▶ _What you should do_
Lift out, unaltered, the lines of the material below between the line holding "Click the 02. Design System.fig file" and the line holding "Given: Clear the", counting both.

▶ _Input records_
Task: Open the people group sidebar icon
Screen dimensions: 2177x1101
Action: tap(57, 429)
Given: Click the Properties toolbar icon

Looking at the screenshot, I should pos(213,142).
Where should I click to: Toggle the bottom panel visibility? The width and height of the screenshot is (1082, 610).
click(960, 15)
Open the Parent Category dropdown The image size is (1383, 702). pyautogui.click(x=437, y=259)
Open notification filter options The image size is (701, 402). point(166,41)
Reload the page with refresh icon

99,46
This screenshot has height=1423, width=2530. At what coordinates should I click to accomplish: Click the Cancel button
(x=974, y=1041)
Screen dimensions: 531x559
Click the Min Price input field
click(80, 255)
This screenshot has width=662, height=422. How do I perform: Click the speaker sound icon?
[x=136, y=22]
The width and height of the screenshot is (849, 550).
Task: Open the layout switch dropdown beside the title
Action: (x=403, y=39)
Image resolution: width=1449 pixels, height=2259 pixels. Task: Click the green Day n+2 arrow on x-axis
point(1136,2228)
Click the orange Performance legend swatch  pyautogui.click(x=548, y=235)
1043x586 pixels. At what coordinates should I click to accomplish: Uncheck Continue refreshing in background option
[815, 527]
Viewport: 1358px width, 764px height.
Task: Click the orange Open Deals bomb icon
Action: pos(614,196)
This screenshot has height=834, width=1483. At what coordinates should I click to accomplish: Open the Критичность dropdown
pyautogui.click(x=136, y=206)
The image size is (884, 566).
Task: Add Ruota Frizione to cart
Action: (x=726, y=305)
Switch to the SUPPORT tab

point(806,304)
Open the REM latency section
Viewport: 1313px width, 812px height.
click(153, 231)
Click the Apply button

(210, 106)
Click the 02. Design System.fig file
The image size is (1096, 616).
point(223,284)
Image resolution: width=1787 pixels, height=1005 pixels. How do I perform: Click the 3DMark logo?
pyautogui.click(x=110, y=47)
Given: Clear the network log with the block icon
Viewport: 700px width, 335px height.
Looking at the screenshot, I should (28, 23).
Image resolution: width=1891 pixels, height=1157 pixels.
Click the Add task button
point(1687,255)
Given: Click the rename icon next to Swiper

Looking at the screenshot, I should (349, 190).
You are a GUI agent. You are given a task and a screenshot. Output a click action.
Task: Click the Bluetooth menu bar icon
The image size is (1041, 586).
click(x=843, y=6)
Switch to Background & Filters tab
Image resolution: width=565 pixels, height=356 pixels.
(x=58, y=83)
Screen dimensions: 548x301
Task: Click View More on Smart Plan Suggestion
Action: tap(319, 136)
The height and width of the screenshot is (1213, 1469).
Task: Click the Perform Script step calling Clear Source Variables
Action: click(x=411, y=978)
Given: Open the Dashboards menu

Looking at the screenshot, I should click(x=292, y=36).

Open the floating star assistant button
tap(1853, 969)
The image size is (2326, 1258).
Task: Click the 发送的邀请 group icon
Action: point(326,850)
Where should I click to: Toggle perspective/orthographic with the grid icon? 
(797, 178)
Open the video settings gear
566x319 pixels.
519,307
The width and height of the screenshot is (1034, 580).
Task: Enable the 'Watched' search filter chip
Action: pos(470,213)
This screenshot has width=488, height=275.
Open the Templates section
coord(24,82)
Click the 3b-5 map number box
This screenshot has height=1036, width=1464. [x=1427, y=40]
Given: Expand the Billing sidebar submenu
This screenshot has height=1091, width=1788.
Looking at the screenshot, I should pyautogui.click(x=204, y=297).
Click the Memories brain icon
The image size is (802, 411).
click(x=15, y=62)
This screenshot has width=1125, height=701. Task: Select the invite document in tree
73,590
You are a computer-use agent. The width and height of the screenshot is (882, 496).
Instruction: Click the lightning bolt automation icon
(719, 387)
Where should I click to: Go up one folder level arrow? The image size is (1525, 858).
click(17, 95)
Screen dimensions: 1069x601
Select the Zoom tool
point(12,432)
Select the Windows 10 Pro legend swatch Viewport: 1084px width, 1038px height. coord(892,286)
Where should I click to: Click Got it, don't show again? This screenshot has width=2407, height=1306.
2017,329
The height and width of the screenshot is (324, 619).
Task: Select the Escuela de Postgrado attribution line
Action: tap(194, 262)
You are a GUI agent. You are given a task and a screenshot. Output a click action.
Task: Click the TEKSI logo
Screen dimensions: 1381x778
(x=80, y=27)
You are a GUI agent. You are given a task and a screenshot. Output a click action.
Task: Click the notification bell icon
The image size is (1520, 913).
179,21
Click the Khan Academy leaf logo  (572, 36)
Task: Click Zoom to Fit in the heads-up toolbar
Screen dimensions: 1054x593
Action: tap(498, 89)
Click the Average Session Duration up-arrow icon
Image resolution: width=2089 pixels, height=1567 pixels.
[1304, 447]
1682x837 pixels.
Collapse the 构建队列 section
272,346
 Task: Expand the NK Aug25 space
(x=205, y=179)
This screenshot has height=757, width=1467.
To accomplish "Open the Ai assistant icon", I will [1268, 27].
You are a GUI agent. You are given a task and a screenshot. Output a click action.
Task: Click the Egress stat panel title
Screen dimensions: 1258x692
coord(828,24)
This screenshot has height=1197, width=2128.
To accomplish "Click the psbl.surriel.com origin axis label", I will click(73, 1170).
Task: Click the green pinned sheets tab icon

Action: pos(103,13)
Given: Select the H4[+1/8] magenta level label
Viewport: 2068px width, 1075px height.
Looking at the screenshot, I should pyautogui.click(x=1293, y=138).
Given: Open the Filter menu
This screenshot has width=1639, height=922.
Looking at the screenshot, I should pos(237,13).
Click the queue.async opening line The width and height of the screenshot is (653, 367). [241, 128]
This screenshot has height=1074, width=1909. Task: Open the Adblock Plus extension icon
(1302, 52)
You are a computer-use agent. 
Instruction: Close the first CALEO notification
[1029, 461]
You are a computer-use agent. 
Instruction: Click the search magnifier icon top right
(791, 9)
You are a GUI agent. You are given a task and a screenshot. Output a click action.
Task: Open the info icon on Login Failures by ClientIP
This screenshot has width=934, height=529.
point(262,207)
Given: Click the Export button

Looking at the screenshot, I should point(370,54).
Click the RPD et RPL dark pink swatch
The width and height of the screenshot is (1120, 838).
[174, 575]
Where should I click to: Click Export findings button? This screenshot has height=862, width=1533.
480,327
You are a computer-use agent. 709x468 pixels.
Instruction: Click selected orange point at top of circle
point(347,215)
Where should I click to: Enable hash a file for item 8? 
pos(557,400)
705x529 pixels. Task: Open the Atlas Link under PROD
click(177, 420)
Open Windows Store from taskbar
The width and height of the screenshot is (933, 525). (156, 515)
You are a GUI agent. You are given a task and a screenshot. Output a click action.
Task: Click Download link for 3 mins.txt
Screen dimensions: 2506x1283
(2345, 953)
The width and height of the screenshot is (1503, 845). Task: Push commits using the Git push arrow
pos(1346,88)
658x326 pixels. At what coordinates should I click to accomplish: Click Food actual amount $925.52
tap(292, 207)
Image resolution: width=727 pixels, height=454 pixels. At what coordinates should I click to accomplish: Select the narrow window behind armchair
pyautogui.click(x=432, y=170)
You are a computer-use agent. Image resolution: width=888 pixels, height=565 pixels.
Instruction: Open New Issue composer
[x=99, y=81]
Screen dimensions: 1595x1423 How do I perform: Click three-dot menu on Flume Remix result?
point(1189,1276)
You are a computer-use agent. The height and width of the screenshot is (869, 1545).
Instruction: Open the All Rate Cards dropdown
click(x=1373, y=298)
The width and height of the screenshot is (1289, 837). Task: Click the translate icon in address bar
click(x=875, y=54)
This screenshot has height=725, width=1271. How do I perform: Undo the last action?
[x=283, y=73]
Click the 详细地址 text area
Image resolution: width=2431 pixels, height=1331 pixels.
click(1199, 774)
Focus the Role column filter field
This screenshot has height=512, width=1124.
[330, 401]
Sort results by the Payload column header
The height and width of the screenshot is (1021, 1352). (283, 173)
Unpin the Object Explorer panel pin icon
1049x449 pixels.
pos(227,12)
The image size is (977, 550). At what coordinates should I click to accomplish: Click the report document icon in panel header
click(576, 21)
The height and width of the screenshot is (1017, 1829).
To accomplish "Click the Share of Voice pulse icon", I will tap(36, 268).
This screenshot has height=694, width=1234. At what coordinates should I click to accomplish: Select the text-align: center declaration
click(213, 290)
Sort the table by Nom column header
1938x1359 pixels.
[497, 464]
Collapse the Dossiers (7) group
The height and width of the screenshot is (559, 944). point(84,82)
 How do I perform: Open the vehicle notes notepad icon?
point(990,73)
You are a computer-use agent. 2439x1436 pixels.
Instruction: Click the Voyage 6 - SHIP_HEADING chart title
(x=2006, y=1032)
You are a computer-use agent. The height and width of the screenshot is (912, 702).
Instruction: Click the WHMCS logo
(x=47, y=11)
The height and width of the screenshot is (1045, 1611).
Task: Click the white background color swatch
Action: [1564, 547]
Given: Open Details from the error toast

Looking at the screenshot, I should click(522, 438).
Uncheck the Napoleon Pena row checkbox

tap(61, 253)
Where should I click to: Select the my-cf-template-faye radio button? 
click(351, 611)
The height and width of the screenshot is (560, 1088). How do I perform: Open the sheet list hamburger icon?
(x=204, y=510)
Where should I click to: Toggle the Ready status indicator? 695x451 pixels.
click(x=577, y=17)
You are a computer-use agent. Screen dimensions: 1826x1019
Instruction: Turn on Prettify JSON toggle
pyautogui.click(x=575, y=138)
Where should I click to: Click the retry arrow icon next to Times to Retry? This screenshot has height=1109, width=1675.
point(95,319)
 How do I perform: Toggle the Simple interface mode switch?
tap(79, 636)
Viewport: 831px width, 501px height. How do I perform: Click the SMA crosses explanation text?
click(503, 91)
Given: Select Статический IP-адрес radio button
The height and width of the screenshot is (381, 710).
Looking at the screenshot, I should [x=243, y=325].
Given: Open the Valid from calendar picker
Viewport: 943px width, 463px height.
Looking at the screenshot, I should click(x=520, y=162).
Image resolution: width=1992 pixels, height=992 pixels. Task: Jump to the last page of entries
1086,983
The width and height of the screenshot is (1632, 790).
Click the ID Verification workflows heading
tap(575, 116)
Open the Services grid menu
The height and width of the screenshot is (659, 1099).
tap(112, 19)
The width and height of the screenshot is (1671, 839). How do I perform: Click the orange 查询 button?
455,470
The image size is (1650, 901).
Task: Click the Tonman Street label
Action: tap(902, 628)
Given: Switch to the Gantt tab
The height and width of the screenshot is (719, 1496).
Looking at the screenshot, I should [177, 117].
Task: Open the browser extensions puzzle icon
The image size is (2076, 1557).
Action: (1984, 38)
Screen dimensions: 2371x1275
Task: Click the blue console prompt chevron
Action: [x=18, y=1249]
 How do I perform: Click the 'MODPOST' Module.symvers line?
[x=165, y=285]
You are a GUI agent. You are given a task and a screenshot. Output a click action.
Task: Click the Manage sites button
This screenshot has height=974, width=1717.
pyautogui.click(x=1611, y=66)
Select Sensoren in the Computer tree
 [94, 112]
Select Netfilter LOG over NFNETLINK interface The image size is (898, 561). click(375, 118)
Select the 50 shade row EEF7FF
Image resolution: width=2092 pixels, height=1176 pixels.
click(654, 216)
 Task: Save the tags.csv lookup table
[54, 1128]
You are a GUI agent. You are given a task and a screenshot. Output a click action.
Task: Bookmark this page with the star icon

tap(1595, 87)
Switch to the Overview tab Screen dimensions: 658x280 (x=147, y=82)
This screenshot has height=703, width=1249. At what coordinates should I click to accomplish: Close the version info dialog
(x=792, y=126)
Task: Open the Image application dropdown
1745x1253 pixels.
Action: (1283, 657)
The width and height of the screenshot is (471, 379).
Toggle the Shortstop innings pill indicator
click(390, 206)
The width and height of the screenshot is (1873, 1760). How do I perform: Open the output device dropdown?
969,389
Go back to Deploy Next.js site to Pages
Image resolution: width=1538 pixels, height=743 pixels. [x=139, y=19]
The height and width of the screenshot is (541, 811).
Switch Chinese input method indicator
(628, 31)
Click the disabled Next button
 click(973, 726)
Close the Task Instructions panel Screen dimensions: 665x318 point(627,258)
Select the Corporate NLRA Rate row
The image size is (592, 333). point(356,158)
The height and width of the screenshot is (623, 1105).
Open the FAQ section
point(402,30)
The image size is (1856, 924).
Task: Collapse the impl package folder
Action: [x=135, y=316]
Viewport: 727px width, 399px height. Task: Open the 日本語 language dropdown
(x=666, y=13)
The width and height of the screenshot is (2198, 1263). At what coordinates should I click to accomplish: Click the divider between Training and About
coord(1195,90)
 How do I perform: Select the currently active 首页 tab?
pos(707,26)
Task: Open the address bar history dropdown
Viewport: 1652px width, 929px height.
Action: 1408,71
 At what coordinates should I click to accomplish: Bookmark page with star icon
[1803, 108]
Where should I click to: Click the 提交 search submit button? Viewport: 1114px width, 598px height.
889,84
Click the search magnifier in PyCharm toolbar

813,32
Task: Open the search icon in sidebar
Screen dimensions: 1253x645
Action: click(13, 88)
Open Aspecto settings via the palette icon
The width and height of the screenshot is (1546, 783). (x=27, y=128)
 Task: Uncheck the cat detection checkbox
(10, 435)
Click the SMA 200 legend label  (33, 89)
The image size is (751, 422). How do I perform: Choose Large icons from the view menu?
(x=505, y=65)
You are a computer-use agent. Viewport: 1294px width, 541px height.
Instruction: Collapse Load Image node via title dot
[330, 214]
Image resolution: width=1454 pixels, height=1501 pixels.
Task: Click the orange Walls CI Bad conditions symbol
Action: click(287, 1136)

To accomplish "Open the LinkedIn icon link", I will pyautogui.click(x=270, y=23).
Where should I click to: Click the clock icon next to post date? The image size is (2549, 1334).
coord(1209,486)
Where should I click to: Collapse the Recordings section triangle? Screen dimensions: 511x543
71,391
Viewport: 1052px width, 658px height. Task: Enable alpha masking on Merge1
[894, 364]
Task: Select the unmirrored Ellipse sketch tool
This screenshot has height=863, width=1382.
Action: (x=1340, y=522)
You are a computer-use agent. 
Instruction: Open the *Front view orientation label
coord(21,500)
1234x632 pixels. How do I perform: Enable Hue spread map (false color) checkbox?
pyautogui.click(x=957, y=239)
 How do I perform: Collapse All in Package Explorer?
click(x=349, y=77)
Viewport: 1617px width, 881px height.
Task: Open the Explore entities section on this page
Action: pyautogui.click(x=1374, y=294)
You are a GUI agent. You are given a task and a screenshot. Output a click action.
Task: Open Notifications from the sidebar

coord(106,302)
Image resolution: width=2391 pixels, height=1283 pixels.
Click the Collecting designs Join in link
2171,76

▶ _Problem solution_
Click the 02. Design System.fig file
The image size is (1096, 616).
point(223,284)
Image resolution: width=1787 pixels, height=1005 pixels. How do I perform: Click the 3DMark logo?
pyautogui.click(x=110, y=47)
Given: Clear the network log with the block icon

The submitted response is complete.